In coming to its conclusion, the Divisional Court in Stewart stated that fewer than one-third of one per cent of the population of Canada was authorized to grow marijuana for their own medicinal purposes at the material times relevant to the action (the losses occurred in 2009 and 2011). It used this information to reach its conclusion that marijuana plants in a backyard are not “usual to” the ownership or maintenance of a dwelling itself. Given the expected growth in the home cultivation of marijuana, now that the Act has come into effect, one can expect that such a judicial interpretation could be quite different in the context of legalized marijuana.
Social Host Liability Claims
Insurers should also be prepared for a possible increase in social-host liability type claims as they relate to marijuana. As Canadians are now able to share up to 30 grams of dried marijuana with other adults, insurers should be prepared for personal injury claims resulting from situations where a homeowner supplies guests with marijuana, whether cultivated at home or not.

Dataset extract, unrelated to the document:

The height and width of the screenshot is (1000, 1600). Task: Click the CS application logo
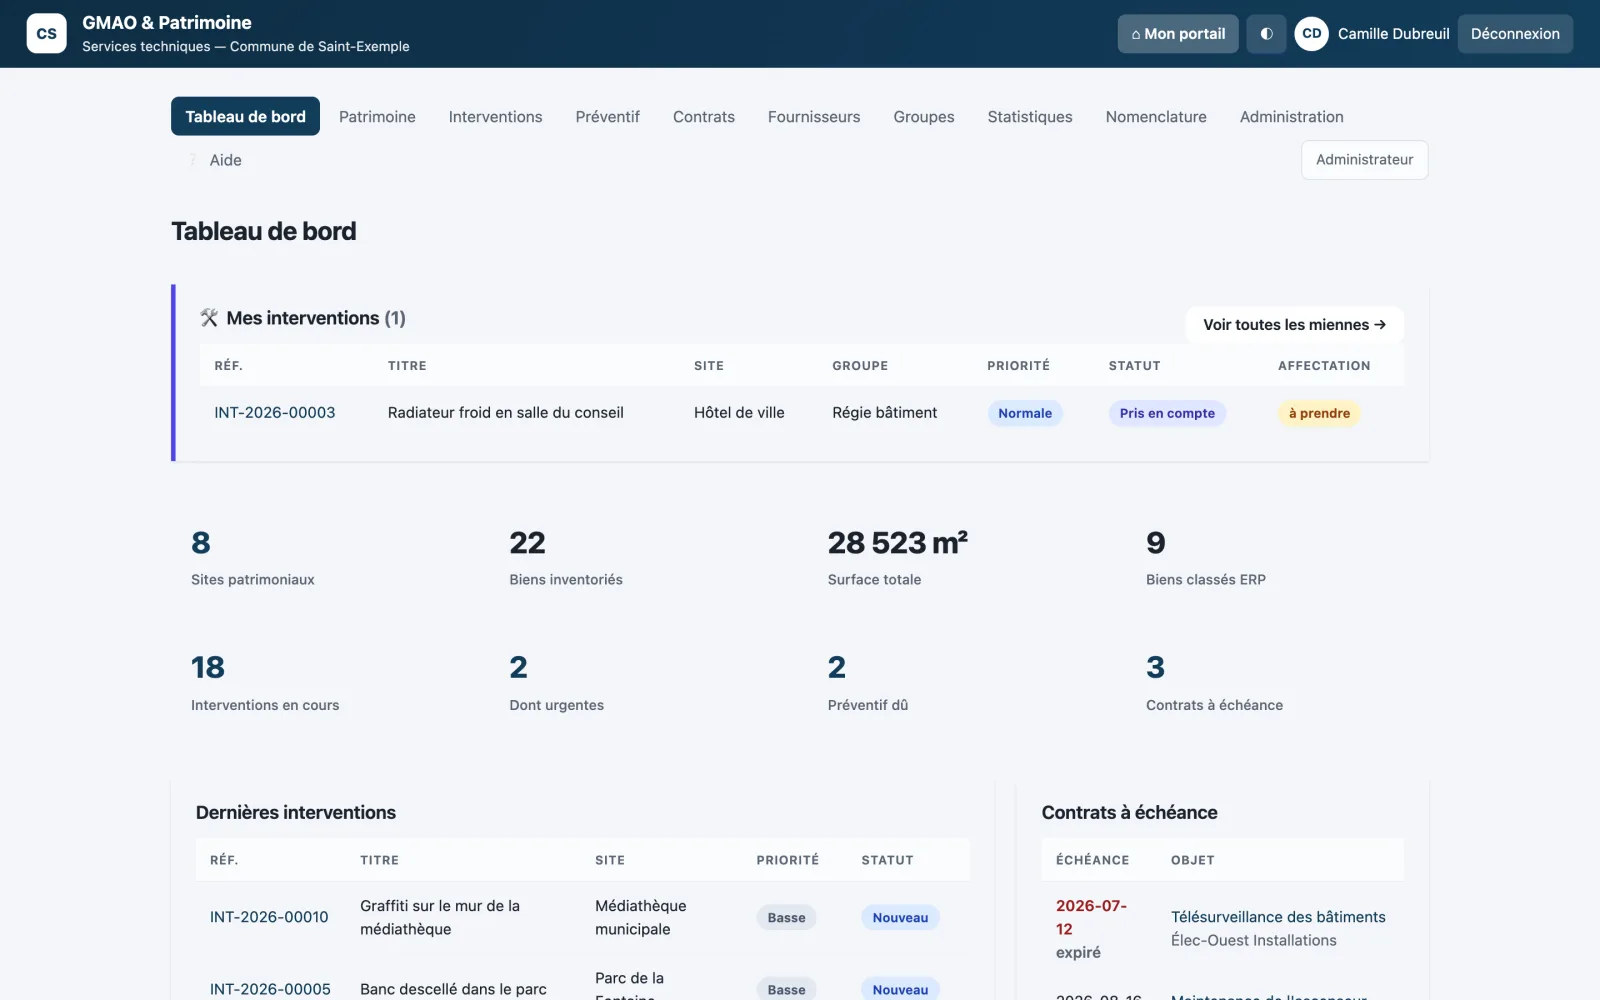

What if a homeowner supplies tainted or “defective” marijuana to a guest who then drives high and causes an accident? What if a child visiting a home consumes and reacts to the homeowner’s home-grown marijuana? Not only is there the potential for social-host liability claims, but there is also likely to be product liability type claims where a homeowner’s guest ingests marijuana cultivated by the homeowner.
The legalization of marijuana will result in additional risks and opportunities for the insurance industry. Insurers and their counsel must adapt to the changes that will be brought about by the Act, including undertaking an analysis of the current insurance policy exclusions and prohibitions. There will also likely be a need for changes to the policy application process, to reflect the increased risk posed by at-home marijuana cultivation.
- From a claims perspective, the expected growth in the number of homeowners cultivating their own marijuana will require insurers to develop an appropriate framework to ensure that claims are being adjusted effectively.
- Given that premiums are impacted by claims experience, compiling data on marijuana-related claims will be critical from an underwriting perspective so that premiums can appropriately reflect the risk posed by the legalization of marijuana.
- Under the new legislation, marijuana cultivation within the allowed restrictions would not fall within the typical criminal act exclusion. Policies will need to be amended accordingly.
- Personal cultivation of marijuana represents an increased risk of direct or indirect damage to property. Consideration should be given to amending standard policy applications to require disclosure of marijuana cultivation at the time of application and at renewal.
It may take some time for insurers to develop a standard method for the evaluation of the additional risk presented by the home cultivation of marijuana that can be applied somewhat consistently. Insurers should develop a framework to adjust marijuana claims and implement a system to track and evaluate such claims so that they turn the challenges faced by the legalization of marijuana into a profitable opportunity.
 https://www.reuters.com/article/us-canada-marijuana-statistics/canadians-spent-c5-7-billion-on-cannabis-in-2017-statistics-canada-idUSKBN1FE282 (accessed July 4, 2018)
 Bahniwal v. The Mutual Fire Insurance Company of British Columbia, 2016 BCSC 422
 Stewart v. TD General Insurance Company, 2014 ONSC 854 (hereinafter “Stewart”).